L'autre chanson up-tempo de l'album est "Lily, Rosemary And The Jack Of The Hearts". C'est une chanson allègre, avec section rythmique balancée comme dans une musique foraine. D'ailleurs, le Hammond est employé plus ou moins comme un accordéon. Cette chanson épique narre une histoire complexe, où interviennent plusieurs personnages : Lily, Rosemary... Il a d'ailleurs été envisagé de l'utiliser comme synopsis pour un film. Comme le titre l'indique bien, les références aux jeux de cartes imprègnent toute la chanson.

"If You See Her, Say Hello" : sur l'échelle du moral, celle-là représente le point le plus bas de l'album.
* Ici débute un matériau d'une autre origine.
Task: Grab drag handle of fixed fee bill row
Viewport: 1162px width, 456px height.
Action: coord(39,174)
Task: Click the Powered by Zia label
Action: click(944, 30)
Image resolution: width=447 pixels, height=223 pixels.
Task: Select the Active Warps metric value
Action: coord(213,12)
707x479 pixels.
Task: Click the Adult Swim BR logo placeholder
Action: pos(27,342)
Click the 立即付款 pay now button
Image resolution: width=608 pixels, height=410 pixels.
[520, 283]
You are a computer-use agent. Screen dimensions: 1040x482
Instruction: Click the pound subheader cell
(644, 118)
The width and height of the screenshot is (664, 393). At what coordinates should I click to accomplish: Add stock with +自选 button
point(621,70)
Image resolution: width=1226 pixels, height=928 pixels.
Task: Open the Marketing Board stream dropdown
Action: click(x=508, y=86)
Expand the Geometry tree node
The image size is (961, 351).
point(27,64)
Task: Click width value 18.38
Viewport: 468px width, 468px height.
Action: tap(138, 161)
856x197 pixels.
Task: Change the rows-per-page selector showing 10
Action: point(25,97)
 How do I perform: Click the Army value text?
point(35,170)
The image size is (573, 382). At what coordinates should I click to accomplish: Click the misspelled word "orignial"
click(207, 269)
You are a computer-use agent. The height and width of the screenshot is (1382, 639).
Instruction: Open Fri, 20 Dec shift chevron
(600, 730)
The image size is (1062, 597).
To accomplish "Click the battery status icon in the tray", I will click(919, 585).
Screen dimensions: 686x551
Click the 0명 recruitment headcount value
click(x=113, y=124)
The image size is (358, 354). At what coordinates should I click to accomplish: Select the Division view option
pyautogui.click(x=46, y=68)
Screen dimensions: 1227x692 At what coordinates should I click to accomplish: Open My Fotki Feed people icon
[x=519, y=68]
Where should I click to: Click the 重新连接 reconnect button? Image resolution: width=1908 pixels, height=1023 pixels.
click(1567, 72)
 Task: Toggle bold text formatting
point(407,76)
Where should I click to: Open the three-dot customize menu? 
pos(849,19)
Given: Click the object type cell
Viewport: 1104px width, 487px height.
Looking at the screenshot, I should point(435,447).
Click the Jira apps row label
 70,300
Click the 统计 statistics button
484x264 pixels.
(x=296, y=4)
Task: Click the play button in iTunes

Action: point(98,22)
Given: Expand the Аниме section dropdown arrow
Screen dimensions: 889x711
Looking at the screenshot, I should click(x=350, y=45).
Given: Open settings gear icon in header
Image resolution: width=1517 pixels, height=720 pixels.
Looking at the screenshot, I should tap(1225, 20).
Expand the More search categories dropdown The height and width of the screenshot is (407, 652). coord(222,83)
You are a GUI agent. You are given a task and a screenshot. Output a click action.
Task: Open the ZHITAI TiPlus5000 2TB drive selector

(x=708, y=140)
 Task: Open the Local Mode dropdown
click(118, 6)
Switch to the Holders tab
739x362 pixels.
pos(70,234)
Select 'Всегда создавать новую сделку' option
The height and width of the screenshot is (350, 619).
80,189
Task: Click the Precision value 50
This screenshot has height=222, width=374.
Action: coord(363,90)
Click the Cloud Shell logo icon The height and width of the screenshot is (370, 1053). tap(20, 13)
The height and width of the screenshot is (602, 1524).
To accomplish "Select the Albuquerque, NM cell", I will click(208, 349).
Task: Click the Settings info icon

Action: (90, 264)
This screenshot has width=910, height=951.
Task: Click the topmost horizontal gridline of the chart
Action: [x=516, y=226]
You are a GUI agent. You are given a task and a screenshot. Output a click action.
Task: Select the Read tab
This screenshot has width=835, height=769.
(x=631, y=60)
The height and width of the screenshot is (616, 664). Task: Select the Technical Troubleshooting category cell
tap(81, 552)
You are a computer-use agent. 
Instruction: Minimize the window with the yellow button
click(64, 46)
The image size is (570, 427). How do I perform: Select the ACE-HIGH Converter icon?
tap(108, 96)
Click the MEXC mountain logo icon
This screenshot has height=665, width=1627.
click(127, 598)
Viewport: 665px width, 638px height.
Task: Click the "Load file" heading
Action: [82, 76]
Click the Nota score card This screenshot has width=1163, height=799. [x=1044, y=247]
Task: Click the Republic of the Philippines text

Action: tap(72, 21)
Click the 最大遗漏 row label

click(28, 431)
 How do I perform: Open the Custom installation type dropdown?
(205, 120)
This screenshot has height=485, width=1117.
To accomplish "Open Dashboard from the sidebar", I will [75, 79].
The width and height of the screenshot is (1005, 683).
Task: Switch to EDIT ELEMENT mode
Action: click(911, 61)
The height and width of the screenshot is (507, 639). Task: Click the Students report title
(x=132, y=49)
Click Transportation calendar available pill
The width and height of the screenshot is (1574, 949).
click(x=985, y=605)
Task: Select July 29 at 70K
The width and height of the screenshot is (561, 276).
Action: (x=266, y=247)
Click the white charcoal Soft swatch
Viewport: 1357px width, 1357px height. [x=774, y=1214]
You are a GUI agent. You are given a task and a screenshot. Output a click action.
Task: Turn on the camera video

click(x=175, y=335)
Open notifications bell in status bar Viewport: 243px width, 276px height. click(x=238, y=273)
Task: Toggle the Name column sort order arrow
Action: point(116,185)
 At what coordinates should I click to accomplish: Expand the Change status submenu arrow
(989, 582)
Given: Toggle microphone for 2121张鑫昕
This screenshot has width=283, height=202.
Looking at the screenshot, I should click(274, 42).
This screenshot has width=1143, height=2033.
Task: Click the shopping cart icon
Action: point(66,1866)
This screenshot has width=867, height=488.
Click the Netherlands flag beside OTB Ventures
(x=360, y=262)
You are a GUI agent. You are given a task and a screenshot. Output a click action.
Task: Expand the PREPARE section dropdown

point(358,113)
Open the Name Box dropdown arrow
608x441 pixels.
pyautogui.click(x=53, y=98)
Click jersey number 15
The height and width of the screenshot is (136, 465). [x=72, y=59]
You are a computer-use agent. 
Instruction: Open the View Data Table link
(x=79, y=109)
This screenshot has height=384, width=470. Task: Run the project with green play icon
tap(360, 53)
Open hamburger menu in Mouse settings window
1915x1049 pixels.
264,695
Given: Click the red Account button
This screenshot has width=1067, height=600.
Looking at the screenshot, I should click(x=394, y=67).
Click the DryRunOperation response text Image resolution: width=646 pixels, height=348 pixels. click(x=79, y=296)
Un ciel désespéré. La mélodie, naturellement, n'est pas démonstrative. Accompagnement en arpèges.

"Shelter From The Storm" : une grille harmonique simple mais très appropriée jouée en accords de guitare rapides, une mélodie expressive... Très bien. On note un regain d'optimisme.

Pas de temps faible, donc, dans Blood On The Tracks. En plus d'être dense, c'est un album émotionnel. Et un album bien produit : tout cela sonne très bien. Indispensable.